“Better the devil you know,” the lady told me at the voting station. “I support Ocariz, I live in La California and I’ve seen work getting done. I’ll vote for Carlos Ocariz; I don’t know who the other guy is.”
“The other guy” would be José Luis Rodríguez Fernández, the UNT mayor of the small Caracas exurb of Carrizal. Sandwiched between Los Teques and San Antonio de los Altos on the Miranda High Plain, just south-west of the capital, Carrizal is an unlikely power base from which to challenge the Primero Justicia juggernaut in Miranda State. The dirty secret is, Rodríguez’s plan has little to do with the primary election he lost yesterday.
A lawyer by trade, Rodríguez is a political unknown outside his municipality. But he’s definitely not a new face in Carrizal. In 1989 he won the mayorship for Acción Democrática. Four years later, he won again. He ran in the hard-fought 2000 elections, when he challenged the chavista victory, finally coming on top.
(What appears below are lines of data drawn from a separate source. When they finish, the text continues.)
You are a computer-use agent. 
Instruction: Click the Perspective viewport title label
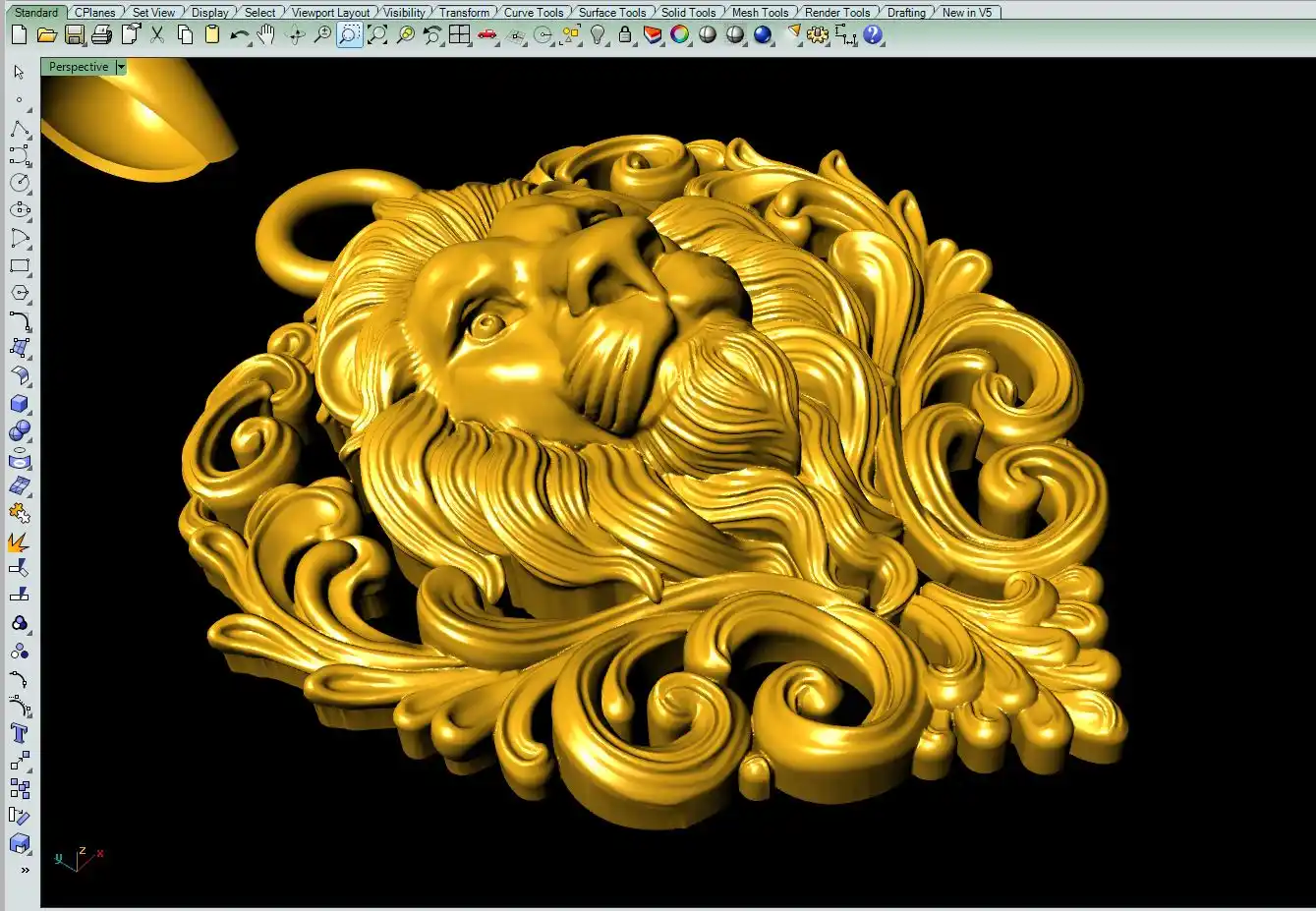point(79,67)
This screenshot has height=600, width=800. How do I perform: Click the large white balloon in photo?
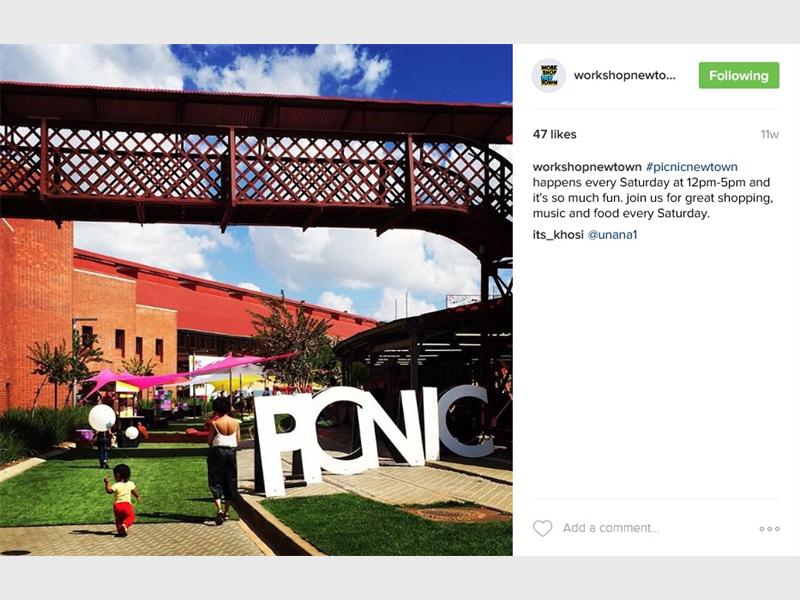102,418
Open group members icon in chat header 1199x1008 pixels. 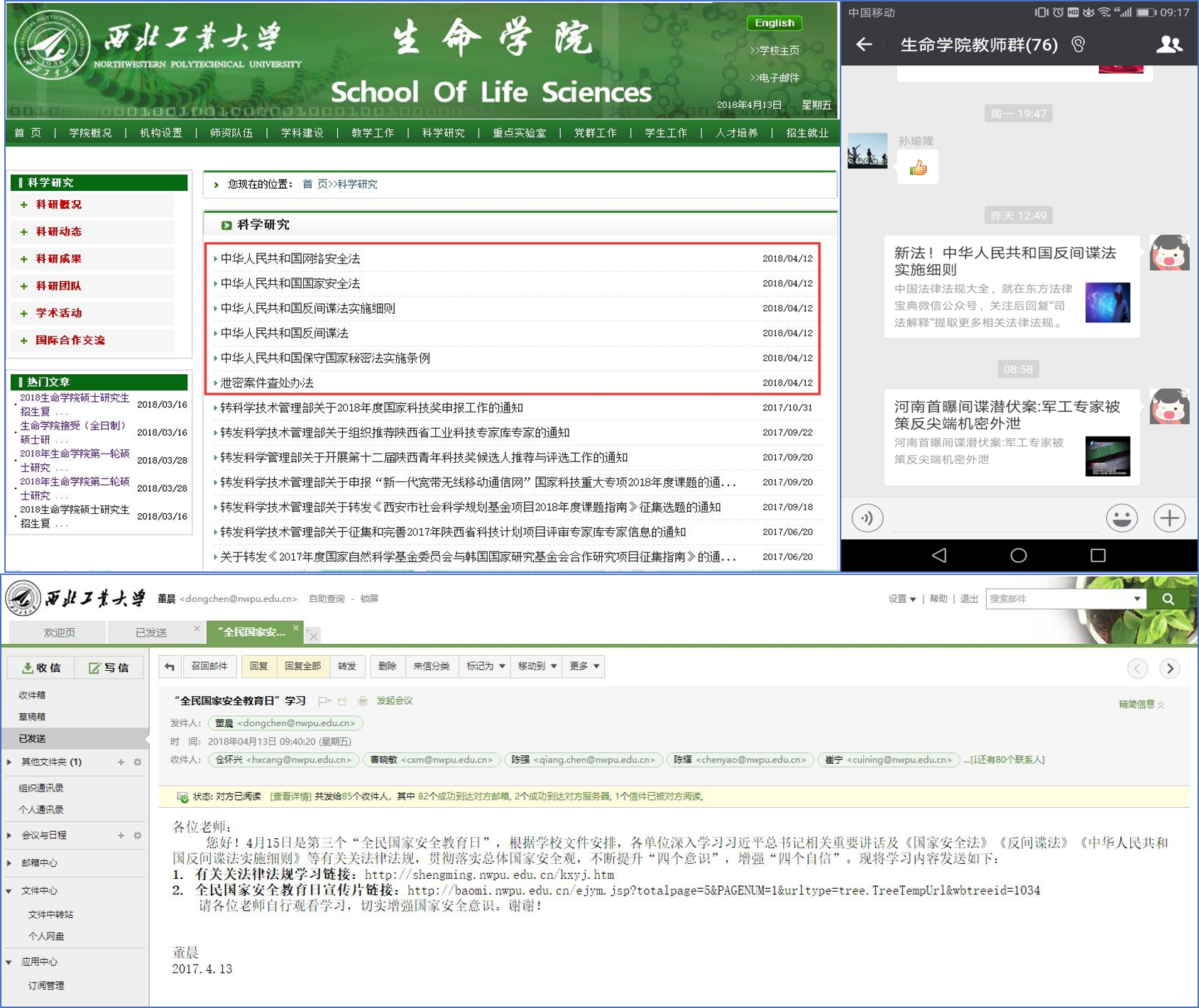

He was re-elected again in 2006, and again in 2010.
And if you go to Carrizal, his support is palpable. “He knows the place very well, and he knows all of us who live here,” I’m told.
The one telling me this is Kathy Rodríguez, the mayor’s daughter, who is busy organizing the voters on primary day. A blonde in tight jeans and a blue shirt, she patiently guides those waiting while talking with a small crowd that is begging for medicines. “Go to the office tomorrow,” she said, “we’ll help you.”
Rodríguez, you soon realize, is an old school politician: the local big man people know to turn to to get a problem solved.
“His actions here speak louder than words,” a local salesman tells me. “There’s not a single family that hasn’t been helped by him. It’s not like he was named by a party and that’s it, he has really worked for the community”.
Talking with him on the phone, he’s very endearing.
Photos show a man who looks younger than his 64 years, his hair is jet black, his plump complexion is fatherly, with the eternal promise of a smile on his lips.
“Everything is going well,” he tells me, “at least according to our expectations”.
“He knows the place very well, and he knows all of us who live here,” I’m told.
His background is in human resources, and he has the easy kind of charisma of a seasoned pol. You want to like the guy, even when you address the elephant in the room: his route to the governorship goes straight through a government decision to disqualify Carlos Ocariz from running for office.
“We are in the same position, he and I. We both have support that is ultimately vulnerable to the whims of power”.
He sighs with the air of someone well aware of his predicament.
“We’ll see how voting turns out” he smiled and, as I walk away, I wonder if I just talked to the future Miranda governor, regardless of how primaries actually turn out.
Because even for MUD primaries, the government has the last word.